Earlier this month, Nature Communications published an analysis of the genetic mutation process that can lead to breast cancer. The research team looked at the genomes of cells from 560 tumors in order to pinpoint the differences between mutated cells and the cells of healthy patients. They were able to locate 93 genes that, if subject to mutation, could cause the disease. These findings have been called a “milestone,” and have added to the already considerable hype over the potential of genomics to predict disease in individuals.
Such hype is not new. In 2000, a “working draft” of the human genome sequence was produced; in the intervening years there has been much excitement over the potential of genomics to revolutionize the way we detect and treat disease. It is understandable that such innovation would cause a stir. Think of it—a future where doctors need only read your genes to learn exactly which illnesses you are most at risk of developing. Armed with this information, physicians could then tailor treatments based on your specific genetic patterns to target and neutralize disease with unparalleled accuracy. Not only does this vision of precision medicine appeal to our collective faith in innovation and technology, it just seems logical. After all, if we are sophisticated enough to decode the secrets of our DNA, shouldn’t we be able to leverage this amazing information into better heath?
In some ways, we have. Pharmacogenetics, a relatively small field that studies the ways a person’s metabolism responds to drugs, has benefitted from genetic research, allowing us to learn more about the role played by genes in the complex biology of treatment. We have not, however, seen anywhere near the advances in treatment that have been promised with the emergence of precision medicine. Nor have we seen similarly consistent progress in the field of primary disease prevention in individuals, despite our ever-increasing insight into the mysteries of our DNA.
This is because the production of disease is quite complicated. Often, hundreds of genes will contribute to the cellular variation that can turn a healthy person into a sick one. There is also the crucial matter of context; just because a person has the genes that may lead to a particular illness does not mean that, however great the risk, she is going to develop the condition. Our illnesses are the result of the constant influence of our environment on our genetic makeup. The foods, chemicals, medications, and stressors that we are exposed to every day all interact with our DNA, creating the circumstances for disease to either flourish or lie dormant in our bodies. It is this interplay—which we still have a lot to learn about—more than any collection of genes, that accounts for the state of our health through the years.

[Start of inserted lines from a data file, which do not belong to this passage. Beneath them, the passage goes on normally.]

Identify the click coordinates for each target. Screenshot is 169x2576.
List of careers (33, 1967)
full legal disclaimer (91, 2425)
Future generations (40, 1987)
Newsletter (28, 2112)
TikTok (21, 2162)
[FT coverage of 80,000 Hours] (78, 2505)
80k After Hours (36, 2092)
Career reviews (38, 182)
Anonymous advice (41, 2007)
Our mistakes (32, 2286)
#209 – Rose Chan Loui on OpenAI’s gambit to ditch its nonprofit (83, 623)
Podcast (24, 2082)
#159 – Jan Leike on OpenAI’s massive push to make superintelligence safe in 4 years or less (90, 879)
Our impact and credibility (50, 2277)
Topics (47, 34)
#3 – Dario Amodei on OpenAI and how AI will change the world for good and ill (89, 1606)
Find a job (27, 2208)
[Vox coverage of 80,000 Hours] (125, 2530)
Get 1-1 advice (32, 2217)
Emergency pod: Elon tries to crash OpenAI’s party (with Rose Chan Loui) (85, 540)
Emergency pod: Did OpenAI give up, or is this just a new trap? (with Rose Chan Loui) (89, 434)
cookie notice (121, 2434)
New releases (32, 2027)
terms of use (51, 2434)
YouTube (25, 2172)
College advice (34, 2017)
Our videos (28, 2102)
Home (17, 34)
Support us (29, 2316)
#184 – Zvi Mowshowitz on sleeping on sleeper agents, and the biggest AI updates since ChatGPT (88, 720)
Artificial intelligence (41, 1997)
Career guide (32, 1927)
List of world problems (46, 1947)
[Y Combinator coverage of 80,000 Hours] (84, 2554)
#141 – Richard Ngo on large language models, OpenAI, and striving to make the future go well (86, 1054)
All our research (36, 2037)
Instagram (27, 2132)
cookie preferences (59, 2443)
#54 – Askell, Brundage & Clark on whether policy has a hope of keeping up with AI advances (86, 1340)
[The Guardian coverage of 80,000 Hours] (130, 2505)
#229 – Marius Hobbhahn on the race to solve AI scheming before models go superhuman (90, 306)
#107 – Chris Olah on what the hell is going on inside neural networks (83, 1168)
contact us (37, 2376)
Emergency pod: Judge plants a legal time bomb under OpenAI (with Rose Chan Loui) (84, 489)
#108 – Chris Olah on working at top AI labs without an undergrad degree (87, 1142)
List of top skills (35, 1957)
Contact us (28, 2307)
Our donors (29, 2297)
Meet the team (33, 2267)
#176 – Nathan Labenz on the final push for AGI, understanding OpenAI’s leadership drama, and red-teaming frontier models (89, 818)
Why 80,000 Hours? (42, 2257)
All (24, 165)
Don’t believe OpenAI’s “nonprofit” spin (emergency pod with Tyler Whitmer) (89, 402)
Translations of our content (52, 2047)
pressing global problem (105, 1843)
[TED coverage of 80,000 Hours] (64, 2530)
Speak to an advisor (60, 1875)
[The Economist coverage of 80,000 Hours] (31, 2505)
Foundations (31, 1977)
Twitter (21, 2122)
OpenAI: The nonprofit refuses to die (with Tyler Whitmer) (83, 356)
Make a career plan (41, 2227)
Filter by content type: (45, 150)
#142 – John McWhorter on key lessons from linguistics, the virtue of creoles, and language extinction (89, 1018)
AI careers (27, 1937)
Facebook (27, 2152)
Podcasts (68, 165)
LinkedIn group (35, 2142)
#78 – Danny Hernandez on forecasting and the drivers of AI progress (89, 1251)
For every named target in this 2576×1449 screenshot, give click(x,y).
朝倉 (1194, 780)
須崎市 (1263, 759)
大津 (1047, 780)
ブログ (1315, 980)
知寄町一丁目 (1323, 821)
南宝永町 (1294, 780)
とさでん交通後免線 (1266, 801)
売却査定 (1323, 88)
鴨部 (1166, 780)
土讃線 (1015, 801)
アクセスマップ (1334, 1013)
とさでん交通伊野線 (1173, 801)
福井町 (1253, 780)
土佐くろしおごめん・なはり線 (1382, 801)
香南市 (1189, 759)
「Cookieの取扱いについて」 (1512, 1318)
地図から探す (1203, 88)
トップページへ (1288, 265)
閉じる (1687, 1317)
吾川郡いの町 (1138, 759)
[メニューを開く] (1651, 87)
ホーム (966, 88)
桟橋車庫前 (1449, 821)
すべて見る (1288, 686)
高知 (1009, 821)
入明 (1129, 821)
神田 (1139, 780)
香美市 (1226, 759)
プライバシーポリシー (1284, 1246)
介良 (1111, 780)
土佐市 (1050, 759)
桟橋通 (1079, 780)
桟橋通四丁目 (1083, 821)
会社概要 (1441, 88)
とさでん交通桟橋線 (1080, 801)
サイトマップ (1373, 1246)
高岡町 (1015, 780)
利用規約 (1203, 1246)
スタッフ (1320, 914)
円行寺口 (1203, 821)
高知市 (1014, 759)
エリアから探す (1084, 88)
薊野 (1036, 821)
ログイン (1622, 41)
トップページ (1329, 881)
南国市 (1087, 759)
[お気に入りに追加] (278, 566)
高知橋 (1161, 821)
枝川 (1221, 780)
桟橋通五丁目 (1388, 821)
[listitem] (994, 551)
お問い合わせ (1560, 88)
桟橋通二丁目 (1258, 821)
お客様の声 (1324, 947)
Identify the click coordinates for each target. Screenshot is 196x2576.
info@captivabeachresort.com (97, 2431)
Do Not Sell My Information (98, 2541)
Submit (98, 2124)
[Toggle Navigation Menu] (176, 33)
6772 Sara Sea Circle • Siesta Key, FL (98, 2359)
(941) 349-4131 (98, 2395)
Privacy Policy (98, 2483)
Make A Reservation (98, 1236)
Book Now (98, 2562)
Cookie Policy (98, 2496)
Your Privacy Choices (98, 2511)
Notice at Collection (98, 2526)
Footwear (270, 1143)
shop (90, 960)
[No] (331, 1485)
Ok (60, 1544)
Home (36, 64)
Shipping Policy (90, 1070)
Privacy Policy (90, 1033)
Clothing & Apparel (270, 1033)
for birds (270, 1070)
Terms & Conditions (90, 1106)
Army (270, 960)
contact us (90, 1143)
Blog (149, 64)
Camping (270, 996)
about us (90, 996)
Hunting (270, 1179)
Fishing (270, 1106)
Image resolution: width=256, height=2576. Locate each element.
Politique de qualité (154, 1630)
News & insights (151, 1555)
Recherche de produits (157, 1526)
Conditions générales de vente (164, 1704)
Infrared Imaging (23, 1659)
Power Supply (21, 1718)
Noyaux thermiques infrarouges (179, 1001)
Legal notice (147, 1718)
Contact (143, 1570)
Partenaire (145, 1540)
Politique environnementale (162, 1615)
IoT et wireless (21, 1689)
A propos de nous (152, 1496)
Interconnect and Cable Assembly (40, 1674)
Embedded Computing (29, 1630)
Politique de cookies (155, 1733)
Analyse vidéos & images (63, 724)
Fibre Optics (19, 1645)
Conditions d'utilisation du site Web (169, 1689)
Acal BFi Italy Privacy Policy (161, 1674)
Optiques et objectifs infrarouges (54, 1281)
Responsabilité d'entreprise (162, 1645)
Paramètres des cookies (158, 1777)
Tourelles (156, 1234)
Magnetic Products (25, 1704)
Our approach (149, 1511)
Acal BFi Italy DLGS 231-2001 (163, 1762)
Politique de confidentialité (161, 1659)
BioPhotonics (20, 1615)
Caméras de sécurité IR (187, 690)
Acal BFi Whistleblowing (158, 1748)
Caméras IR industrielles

At the heart of the limitations of genetic and molecular approaches is the distinction between understanding disease in populations, and understanding disease prediction in individuals. We can actually estimate risk in populations quite accurately. In the case of breast cancer, we know that there are certain factors—such as weight, age at first childbirth, and number of childbirths—that can, combined with other variables, cause cancer. This knowledge allows us to determine, for example, that black women are 42 percent more likely to die from breast cancer than white women; with that risk even higher in some parts of the US. The reasons for this disparity include the fact that white women tend to have children at an older age than black women, unequal obesity rates, and the biology of cancer itself.
But—and here is the rub—none of these factors tell us much in isolation about our risk as individuals. It is only when taken together that they may suggest a broad pattern of risk within a given group. The reason why is simple—complexity. There is a tremendous complexity of factors that influence the health of individuals, this complexity lowers the predictive value of any one test, or even any group of tests.
This is well illustrated by the two figures below, both taken from the same paper, published in The New England Journal of Medicine. Figure B shows how at the population level, groups that have particular genetic blueprint—called a genotype—are more likely to have a high rate of diabetes than those with a lower genotype score.
But what does this mean for you? Are you more or less likely to have diabetes if you have a genotype score of say 22 compared to 19? The answer to that lies in the second figure shown below (Figure A).
At nearly all genotype score levels, the percent of people with and without diabetes is roughly the same. This just goes to show that predicting the health of populations is very different from predicting the health of individuals.
To be clear: this is not to write-off the enormous potential of genomics, or even the potential of precision medicine. It is simply an acknowledgement that these are still very early days for this research, and that we need to think carefully about where we invest our limited resources going forward. This means a level of investment that is proportionate to the level of expected, cost-effective return. Unfortunately, this is not what we are seeing. The US government has recently gone “all-in” on precision medicine in a way that suggests that the state of the science is far more advanced than it actually is.
The US spends more on health care than any other nation on earth, yet we have worse health than any of our peer countries. This will continue as long as we persist in ignoring the bigger picture of population health and the many interrelated social, economic and environmental factors that work together to undermine it. Focusing on these structural issues may lack the cutting-edge appeal of precision medicine, but doing so will allow us to tackle the real, well-known, and highly modifiable determinants of health, which so far remain largely undealt with. This change of focus is necessary if we are ever going to improve the well-being of populations in a way that is truly “revolutionary.”
Sandro Galea is a professor and dean of the School of Public Health at Boston University.